In Italia è stato sviluppato un nuovo sistema che permette alle vetture elettriche di percorrere sempre più chilometri

La mobilità elettrica è in costante espansione e continua a crescere in Italia, in Europa e nel mondo.

Proprio dal nostro paese, arriva una soluzione innovativa che è in grado di aumentare considerevolmente l’autonomia delle auto elettriche in circolazione. Perché il passaggio dai motori termici a quelli a zero emissioni ha creato una ulteriore necessità di ricaricare le vetture, aumentando la cosiddetta “range anxiety”, ovvero sia l’ansia di rimanere senza chilometri a disposizione con il proprio veicolo elettrico.

La soluzione per aumentare sempre di più la carica delle proprie auto elettriche arriva direttamente dall’Italia e in particolar modo dalla Regione Lombardia. Grazie ai fondi europei di sviluppo regionale, le aziende private e le università lombarde hanno iniziato a mettere a punto un sistema in grado di aumentare l’autonomia delle vetture dotate di motori elettrici. Il metodo è semplice e consiste nel montare un piccolo motore a combustione interna che viene connesso ad un generatore elettrico all’interno delle automobili EV.

La nuova soluzione è stata nominata Range-Extender System e si tratta di un progetto coperto dal brevetto europeo e sviluppato insieme da Robby Moto Engineering, dal Politecnico di Milano, da Acm Enginerring e da Meta System.
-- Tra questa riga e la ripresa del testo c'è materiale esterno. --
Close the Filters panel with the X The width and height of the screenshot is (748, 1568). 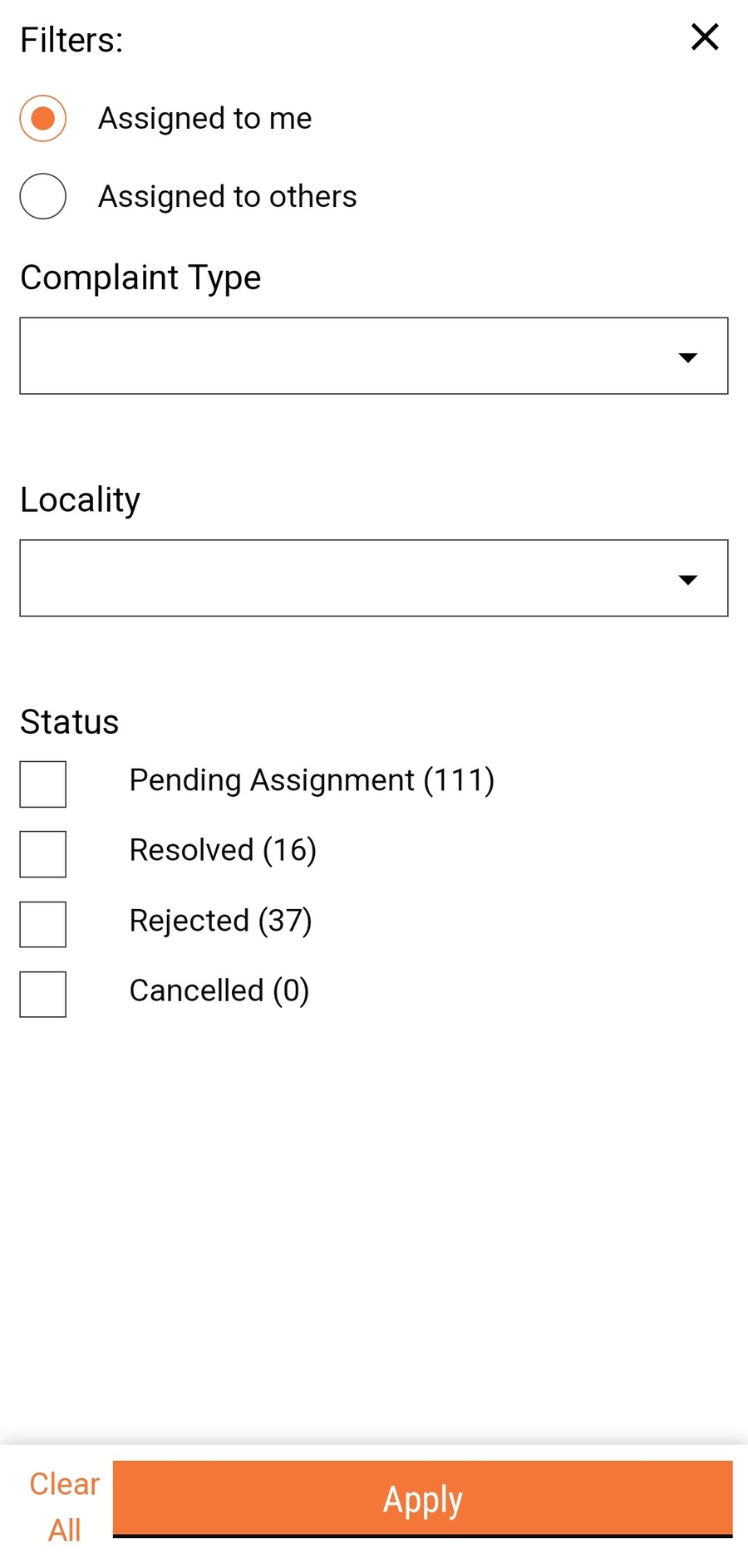[705, 37]
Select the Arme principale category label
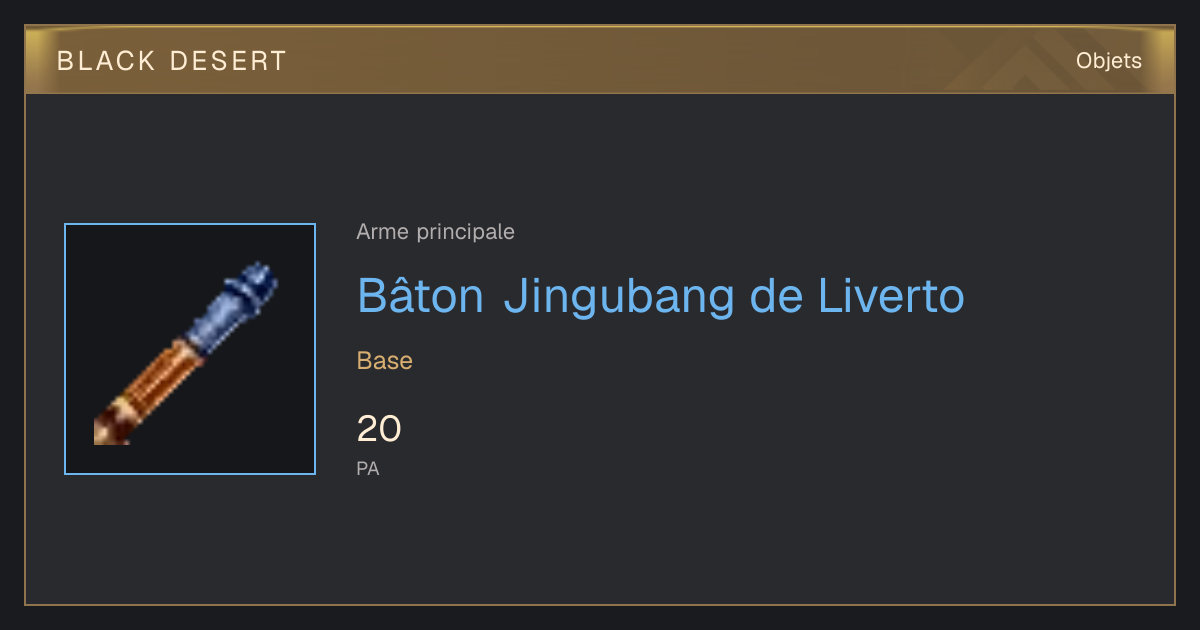This screenshot has height=630, width=1200. 436,232
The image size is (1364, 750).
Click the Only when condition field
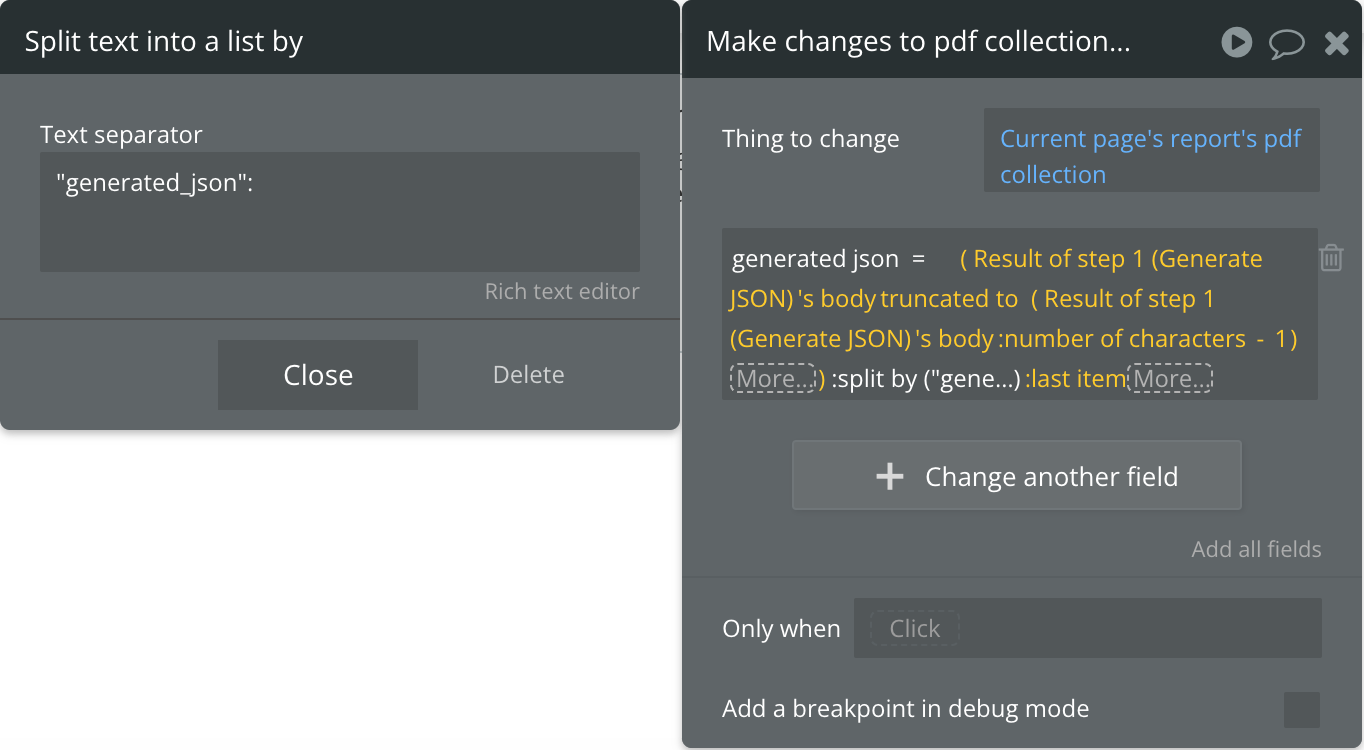click(1087, 628)
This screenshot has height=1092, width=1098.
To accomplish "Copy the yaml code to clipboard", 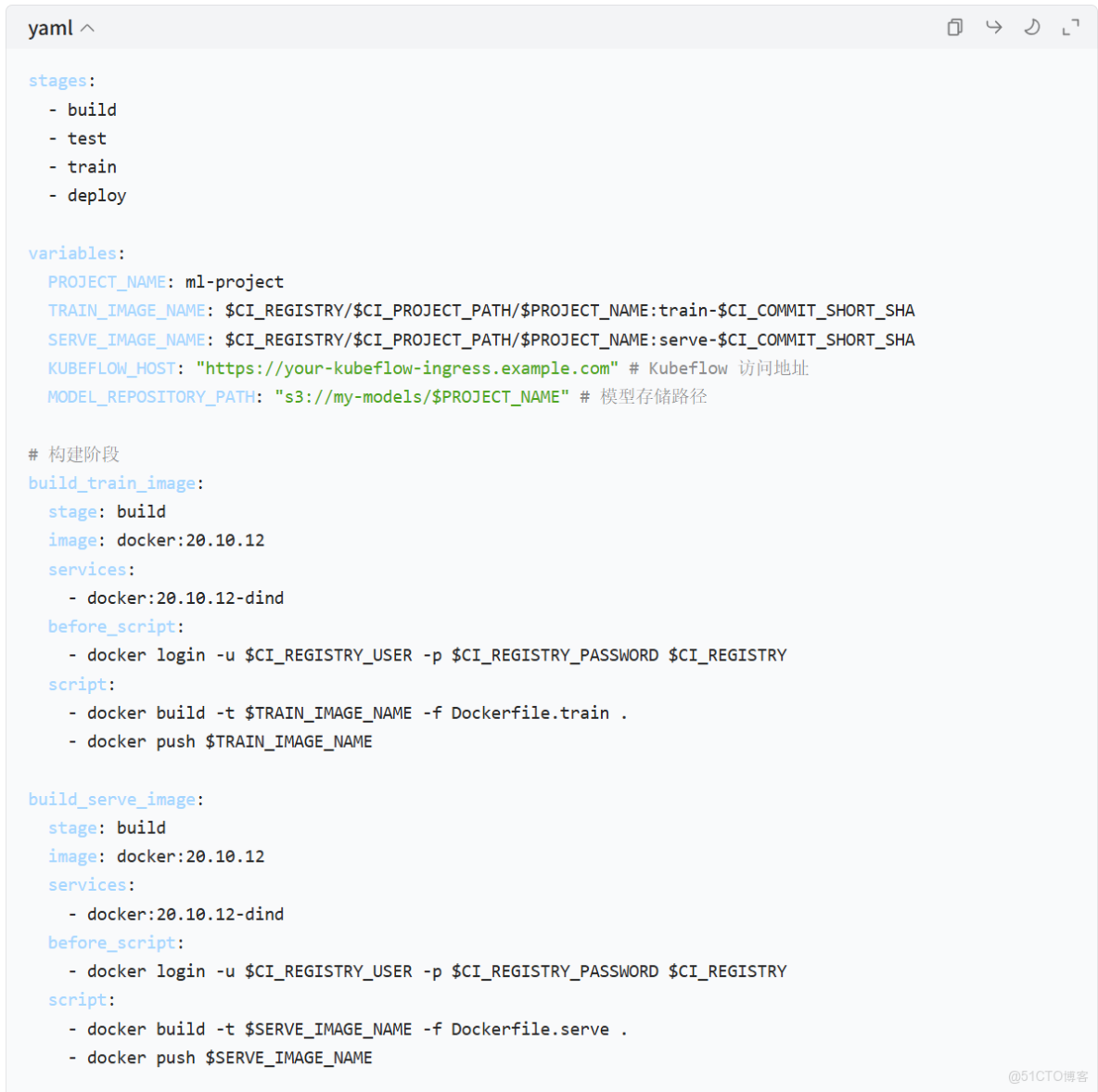I will pos(954,28).
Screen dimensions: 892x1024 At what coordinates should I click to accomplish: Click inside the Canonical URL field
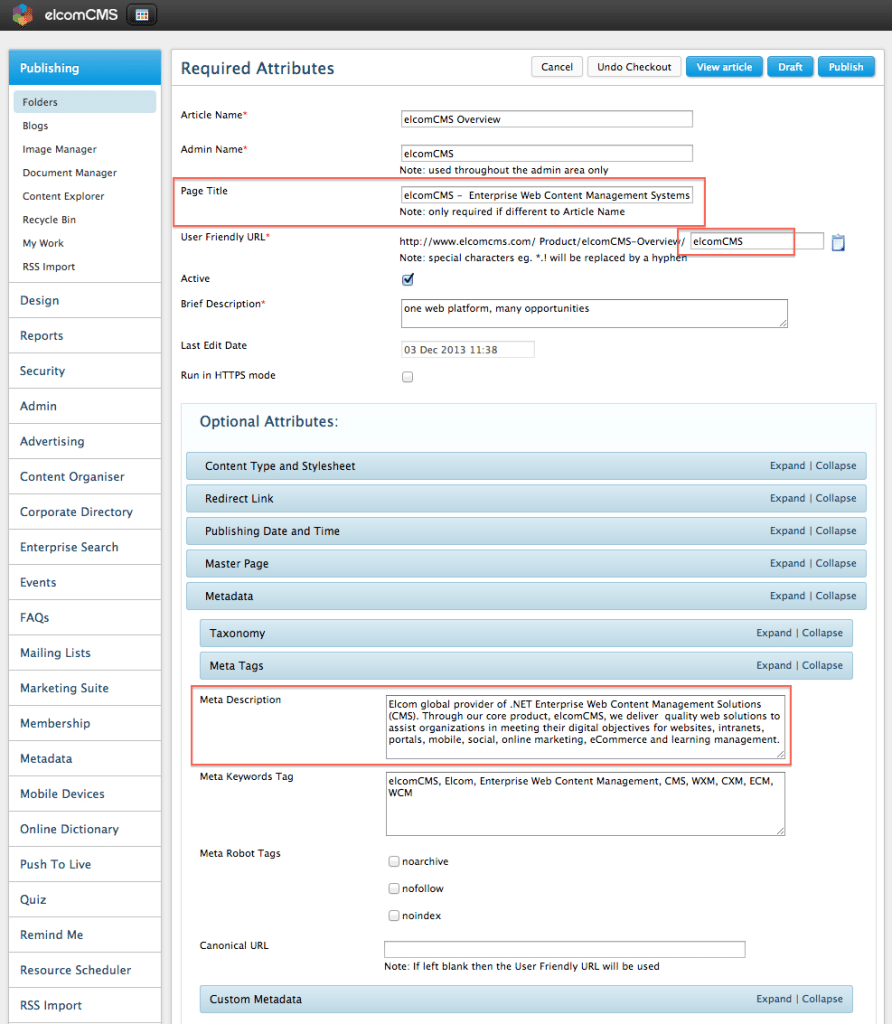[564, 949]
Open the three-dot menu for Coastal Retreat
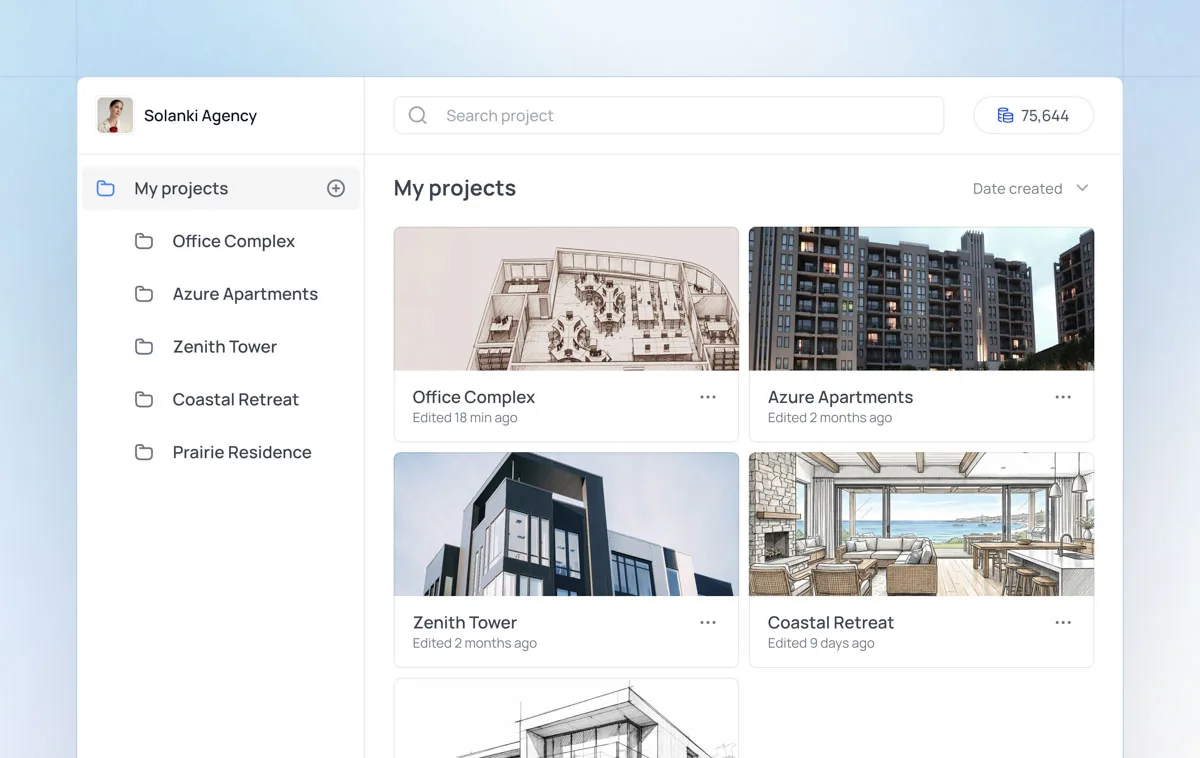This screenshot has width=1200, height=758. [1063, 622]
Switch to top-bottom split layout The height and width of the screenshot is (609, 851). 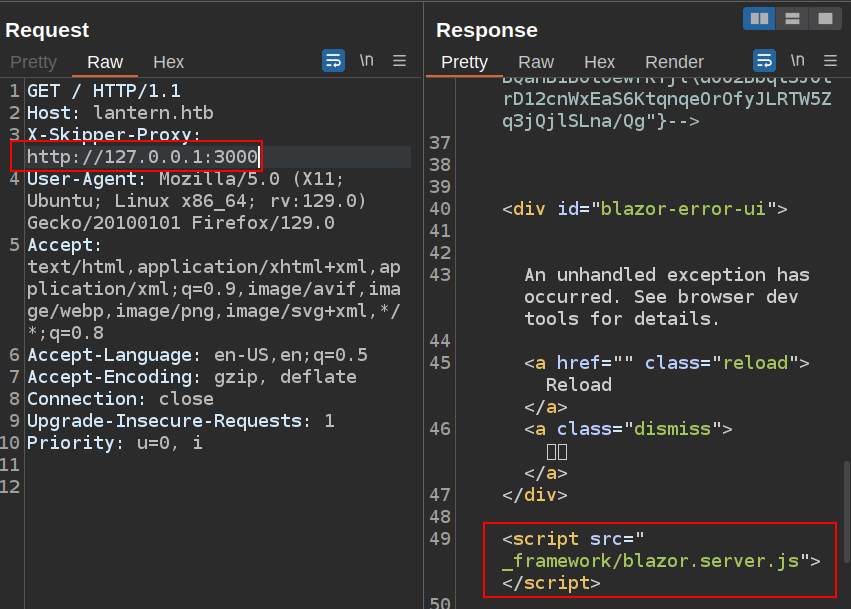click(x=791, y=18)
L’unione delle forza ha dato vita ad un’unita propulsiva destinata alla produzione di corrente elettrica. L’unità è composta da un motore a combustione interna e da un generatore elettrico che sono interconnessi tra loro. Il Range-Extender System funge da generatore ausiliario che è in grado di ricaricare le batterie dell’automobile e quindi aumentare la sua autonomia in termini di chilometri.

Un grande traguardo raggiunto con un sistema estremamente semplice che utilizza pochi componenti, è caratterizzato da una estrema facilità di assemblaggio e da bassi costi di manutenzione. La sua struttura modulare permette di installare il sistema su veicoli che si differenziano sia per tipologia di batteria che di ricarica.

Questo tipo di soluzione, destinata all’alloggiamento a bordo, era alla base di vetture già esistenti ma poco comprese, quali la Chevrolet Volt, nota in Italia come Opel Ampera. Il modello in questione utilizzava, come gruppo elettrogeno, il proprio motore termico, stessa opzione che era prevista sulla i3 della Bmw. In virtù dei Por Fers della Regione Lombardia e alla messa a punto da parte di aziende e università italiane, adesso il range extender torna alla ribalta.